Kim Hoang folk painting in Kim Hoang Village, Van Canh Commune, Hoai Duc District, Hanoi used to be a famous painting genre in northern delta region in the 18th Century. With bright colours, the paintings’ main topics were drawn from the daily life of people in the northern region: buffaloes, pigs, roosters, the rural landscape and daily activities.
However, the beautiful genre has largely disappeared over the past seven decades. According to elders in Van Canh Commune, many engravings of Kim Hoang paintings were lost in 1915 when the village suffered from heavy flooding. The unique genre of painting officially fell into oblivion in 1945, when the villagers faced crop losses and famine. Since then, Kim Hoang paintings can only be seen in old books. Searches for typical paintings of the genres in the Internet only bring about results of stamp-sized images.
Kim Hoang painting will disappear forever if it doesn’t catch the attention of arts collector Nguyen Thi Thu Hoa, who has a deep passion for folk paintings. Stunned by the charm of the genre as well as its unique production technique, Hoa came up with the idea of reviving the folk painting.
“It is a hard and arduous task,” Hoa said. From searching for reference documents, finding out the right ink colour, the right kind of paper as well as the most suitable background colour for the paper for producing the paintings, to searching for help from elders in the village who still have some understanding of the genre, they are all tough tasks.
Arts collector Nguyen Thi Thu Hoa and reproductions of Kim Hoang folk paintings.
The project is being carried out in three stages. The first task is to recover 50 signature samples of Kim Hoang folk paintings, based on documents sourced from Imagerie populaire Vietnamienne (Popular Images in Vietnam), a book by Maurice M. Durand published in France in 2011. Accordingly, most Kim Hoang paintings featured the daily life of the people or illustrated popular fairy tales. They were drawn on orange-red coloured paper, using simple and thin strokes and painted in three major colours of white, light green and pink-purple.

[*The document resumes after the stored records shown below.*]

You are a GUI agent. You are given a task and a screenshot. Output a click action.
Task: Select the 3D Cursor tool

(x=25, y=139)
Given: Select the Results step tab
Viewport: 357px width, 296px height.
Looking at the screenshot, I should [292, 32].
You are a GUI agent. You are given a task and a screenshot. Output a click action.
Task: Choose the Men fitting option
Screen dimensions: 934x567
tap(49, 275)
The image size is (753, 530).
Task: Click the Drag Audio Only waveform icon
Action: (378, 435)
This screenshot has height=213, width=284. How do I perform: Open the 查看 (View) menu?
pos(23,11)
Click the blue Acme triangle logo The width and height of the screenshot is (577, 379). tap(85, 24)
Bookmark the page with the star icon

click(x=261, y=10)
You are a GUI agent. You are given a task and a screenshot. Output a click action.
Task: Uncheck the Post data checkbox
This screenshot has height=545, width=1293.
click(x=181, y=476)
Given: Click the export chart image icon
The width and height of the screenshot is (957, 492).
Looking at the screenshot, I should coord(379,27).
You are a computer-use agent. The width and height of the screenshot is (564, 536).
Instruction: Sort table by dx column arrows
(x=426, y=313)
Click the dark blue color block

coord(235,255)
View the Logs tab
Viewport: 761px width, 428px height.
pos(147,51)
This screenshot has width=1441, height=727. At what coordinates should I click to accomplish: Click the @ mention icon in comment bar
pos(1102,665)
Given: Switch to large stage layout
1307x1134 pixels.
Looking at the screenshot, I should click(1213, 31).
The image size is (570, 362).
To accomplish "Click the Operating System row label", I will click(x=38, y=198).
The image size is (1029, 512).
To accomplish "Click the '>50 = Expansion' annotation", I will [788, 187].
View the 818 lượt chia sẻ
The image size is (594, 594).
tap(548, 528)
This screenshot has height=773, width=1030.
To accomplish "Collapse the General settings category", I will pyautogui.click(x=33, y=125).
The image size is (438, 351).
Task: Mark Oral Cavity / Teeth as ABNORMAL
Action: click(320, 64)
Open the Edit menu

In the second stage, woodcarving artists Nguyen Duc Hoa and Tran Nguyen Dan are invited to produce new samples of woodcut paintings for the genre, with the topics referenced from images engraved at Kim Hoang’s communal house.
In the third phase, Hoa plans to ask for permission from local authorities to start the construction of a place for producing and exhibiting Kim Hoang paintings.
As no engravings can be found in Kim Hoang, and few villagers still remember the production process, the project organised tours to Dong Ho in Bac Ninh Province for selected Kim Hoang villagers whose understanding of the genre is appreciated. Over the course of a couple of weeks, under the instruction of Dong Ho artisans, Kim Hoang villagers learnt about papers and inks of painting making as well as the production process. The villagers can now undertake several steps in the production process and perform in public so that people will understand more about the lost genre.
December 11, 2016 marked a memorial event when Kim Hoang folk paintings were officially introduced to Hanoi dwellers and foreigners for the first time at a Food Festival held by the Ministry of Foreign Affairs. It is a big step in the genre’s journey back to its golden age.
A 25m2 area was set up at Kim Hoang’s traditional house for the artisans and painters to produce paintings ahead of Tet (the lunar New Year festival). Forgotten for so long, bright-coloured Kim Hoang paintings will return to the arts market this spring as a strong signal proving that the vitality of the genre is still being nurtured and revived in a methodical way.